A word-for-word copy of the listing is what's needed; leave out every image.

++++ DATA IN THIS EXERCISE ++++

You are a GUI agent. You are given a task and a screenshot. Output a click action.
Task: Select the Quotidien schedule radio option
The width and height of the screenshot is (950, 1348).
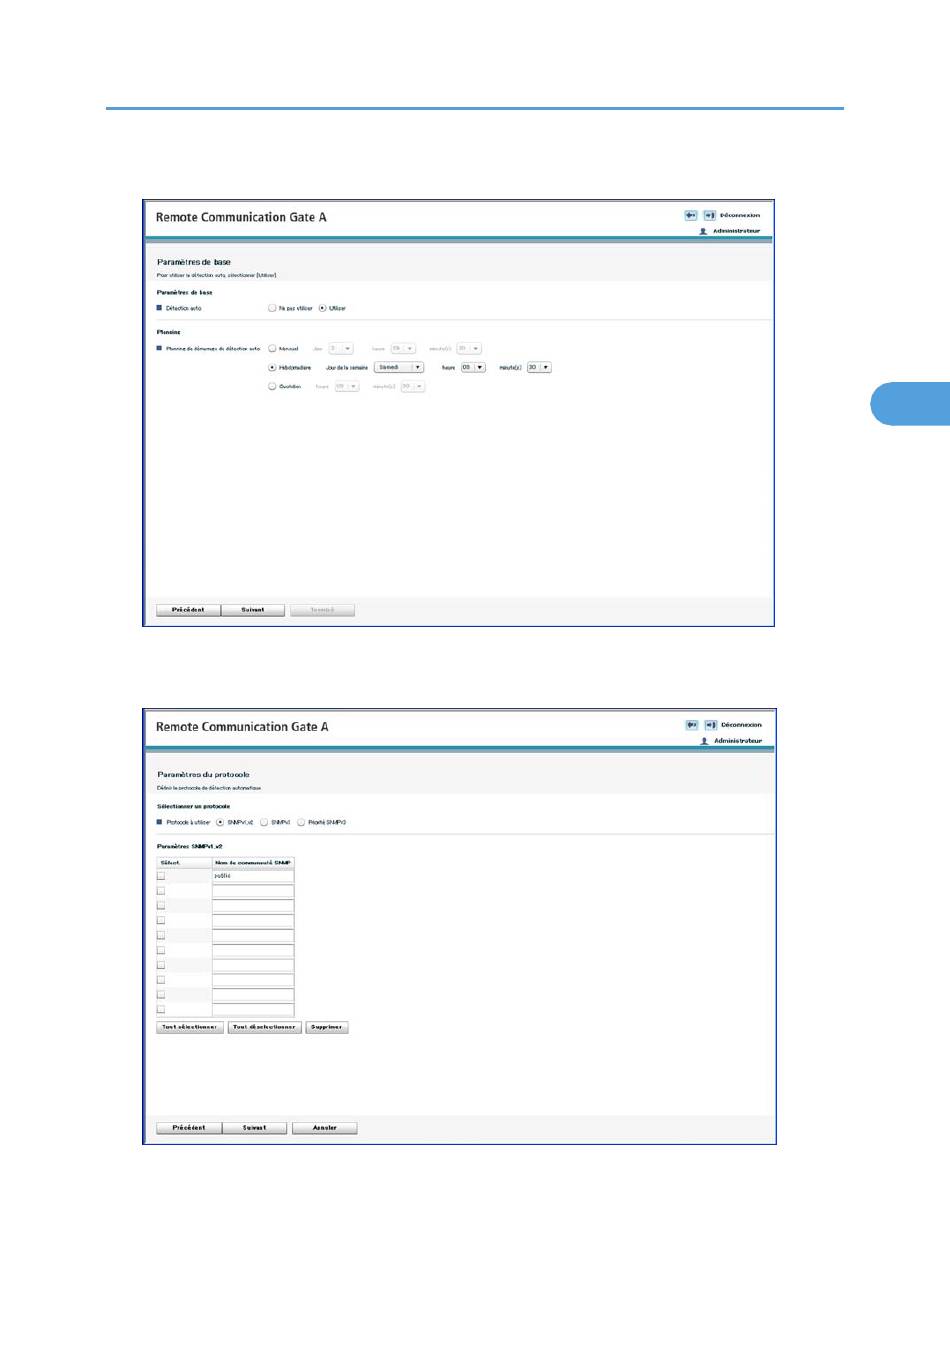[x=272, y=386]
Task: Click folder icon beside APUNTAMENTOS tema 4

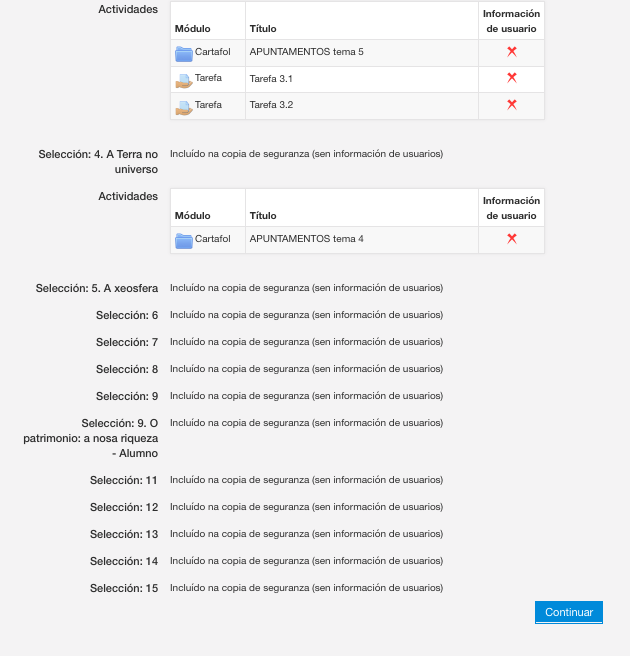Action: [184, 241]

++++

__ANSWER BOX__
You are a GUI agent. You are given a task and a screenshot. Output a click action.
Task: Select the Quotidien schedule radio option
The width and height of the screenshot is (950, 1348).
[x=272, y=386]
Task: Click folder icon beside APUNTAMENTOS tema 4

Action: [184, 241]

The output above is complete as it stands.